Édouard de Laboulaye was a French abolitionist and it was he, along with his social circle of abolitionists, who conceived of a massive gift to present to the United States after the Civil War — once slavery was outlawed. The proposal of Lady Liberty initially held broken and shackles to signify the broken chains of slavery instead of the tablet she holds today. The chains eventually made their way into the final version down around her feet, the original significance lost to most people and barely noticed.

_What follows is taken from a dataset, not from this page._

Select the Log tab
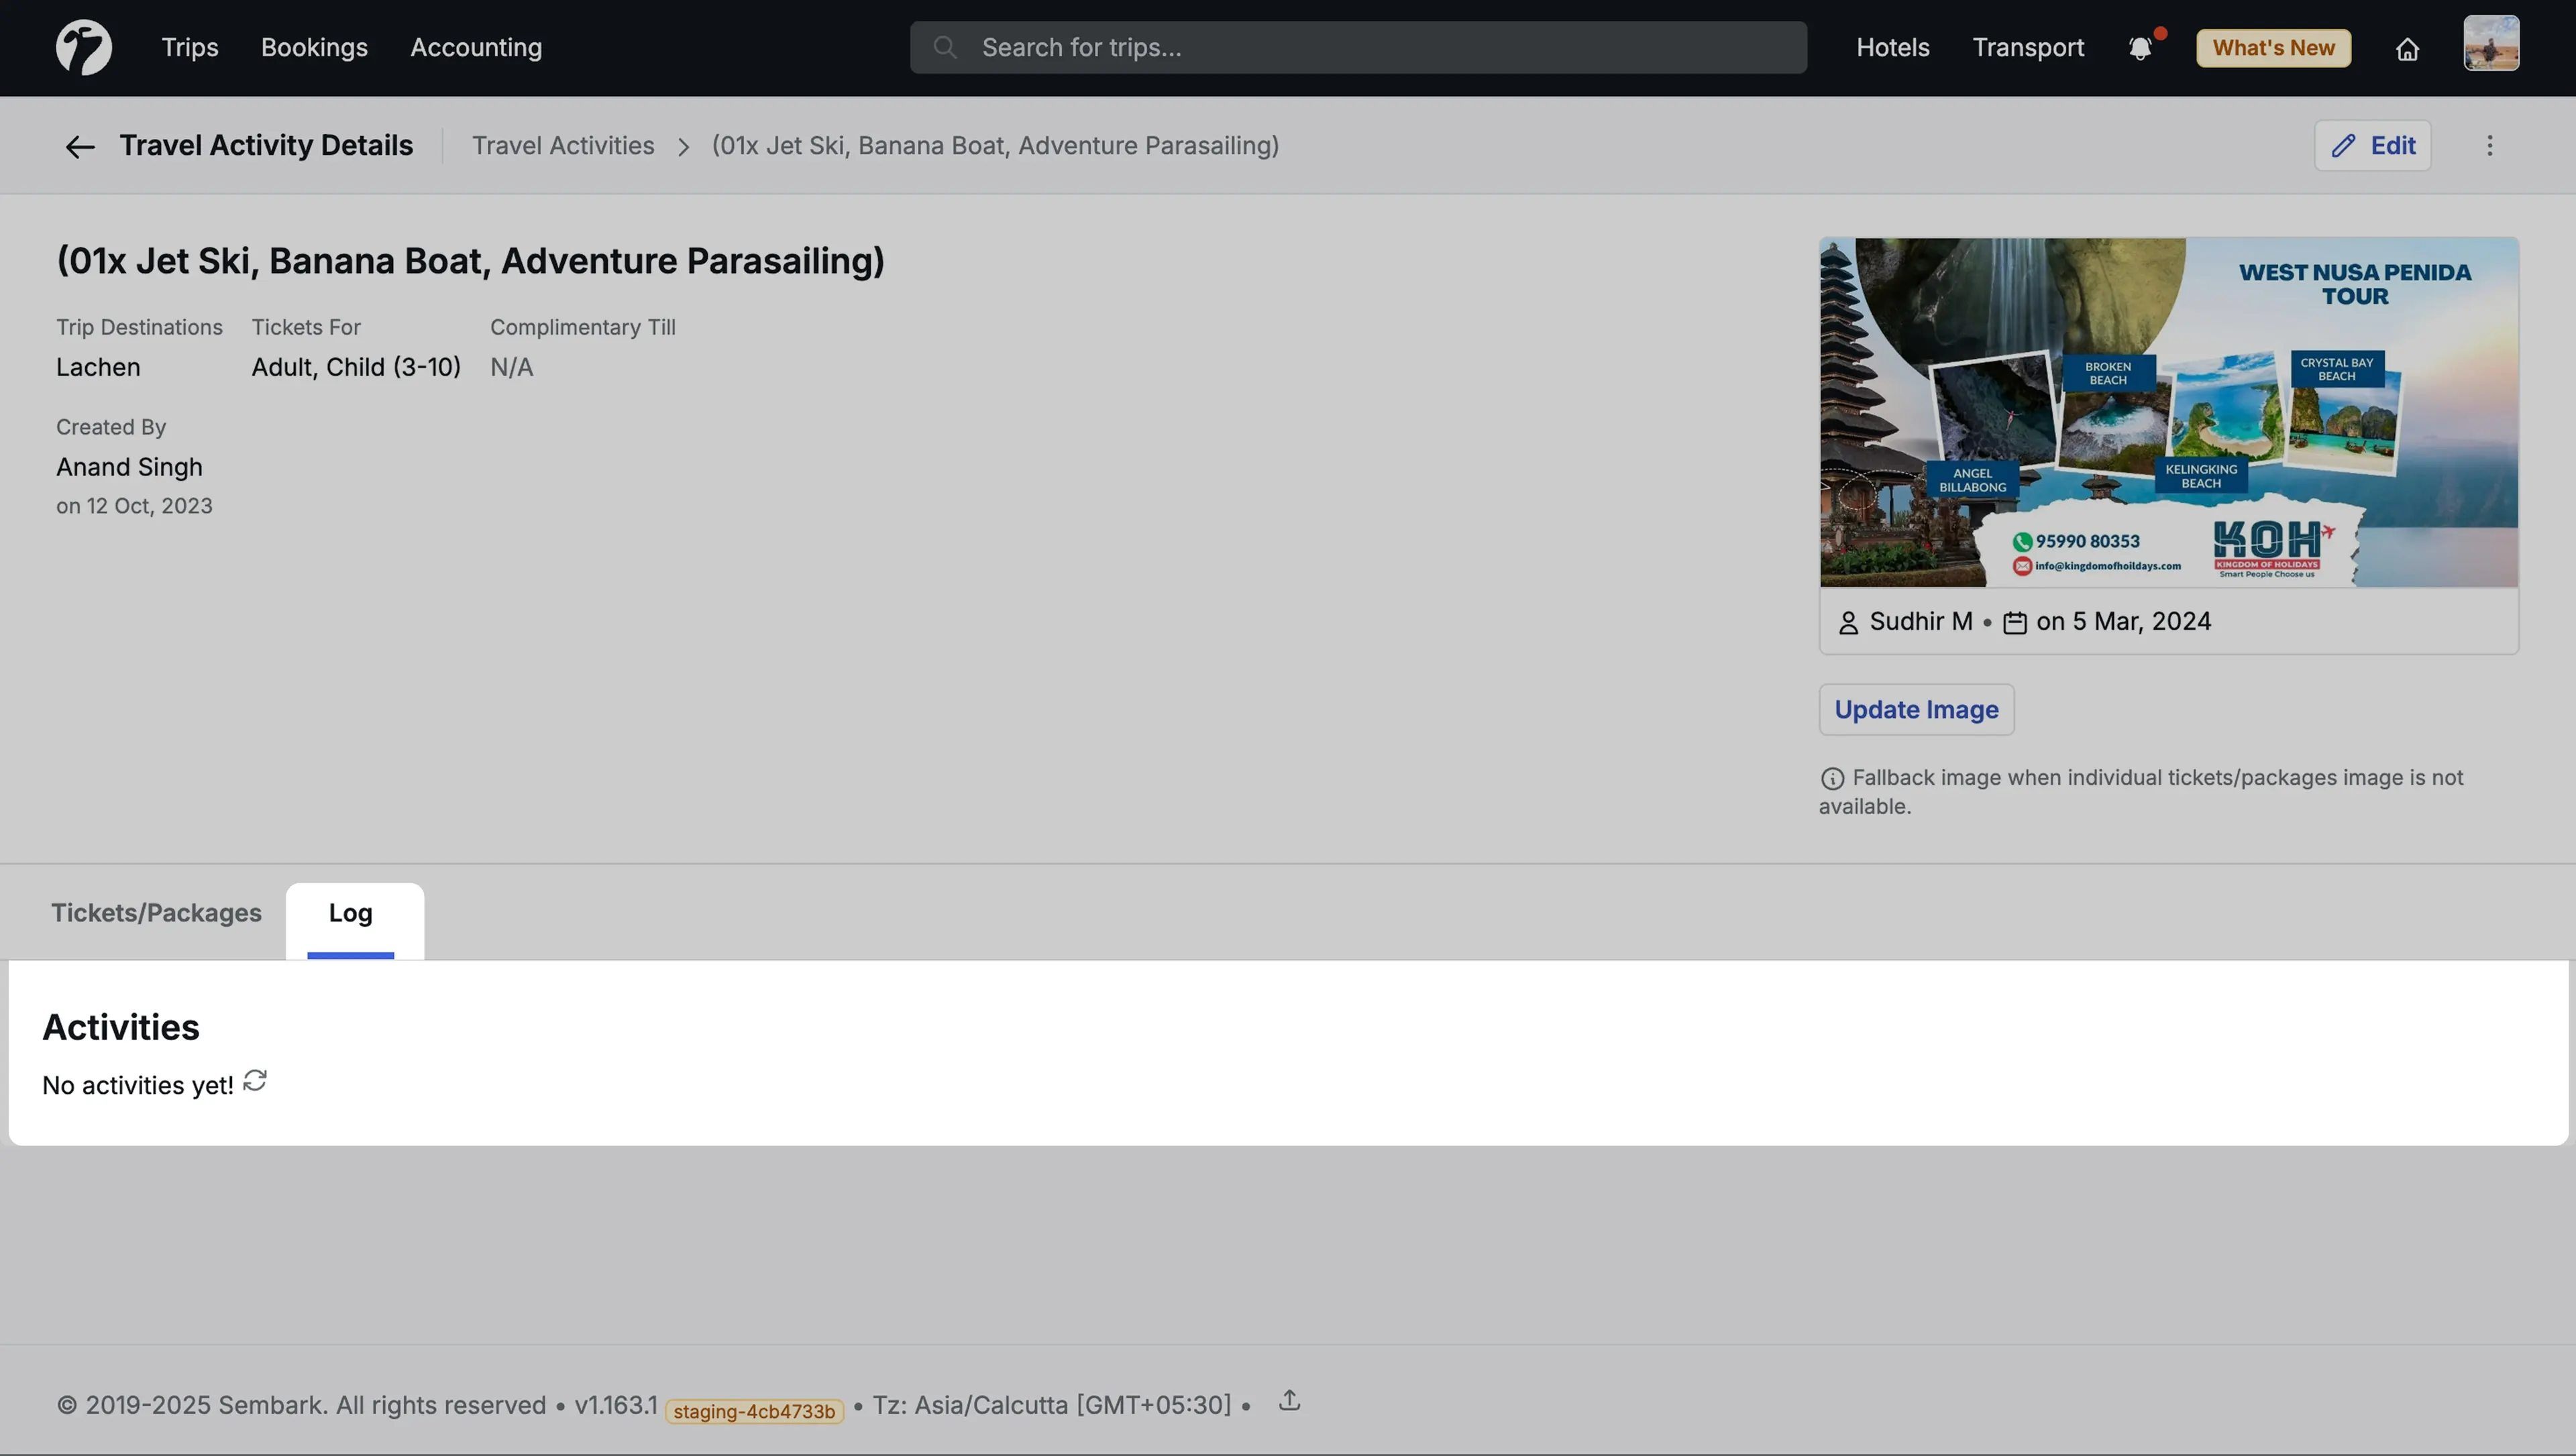(x=350, y=913)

The years immediately following the Civil War were filled with promise for Black Americans and de Laboulaye wanted to recognize that. We made great strides in education, civic engagement, and politics, but the South regained its footing and struck a compromise in the 1876 Presidential Election that saw federal troops removed from the Old Confederacy. Black people were back in chains, invisible shackles placed on our communities through coalitions built between lawmakers and law enforcement, private businesses and private citizens. When Bartholdi finished Lady Liberty, there was no way to “sell” the idea to the United States as a celebration of slavery’s end. Black America hated the idea, because we were being oppressed, terrorized, and murdered, and White America would’ve scoffed, because they were doing the terrorizing. She was pitched as a symbol of liberty, immigrants saw her as the first welcoming image of the United States, and then the government solidified that feeling by using words from Emma Lazarus.

Today, it’s more important than ever to remember why the Statue of Liberty was conceived in the first place, not a symbol of general liberty and freedom, but as a symbol of Black liberty and freedom. We are still fighting to have our history accurately taught in schools. We are still fighting to be the country de Laboulaye thought we were becoming when slavery ended. And we are still fighting to live up to the promise Lady Liberty has symbolized to millions of immigrants. This little sister will probably be all over the news as we get closer to July 4th, so whenever you see her, make sure you remind somebody that the Statue of Liberty was supposed to be a gift to celebrate the end of slavery, but the US put Black people back in chains too quickly for her to actually symbolize liberty and freedom for us.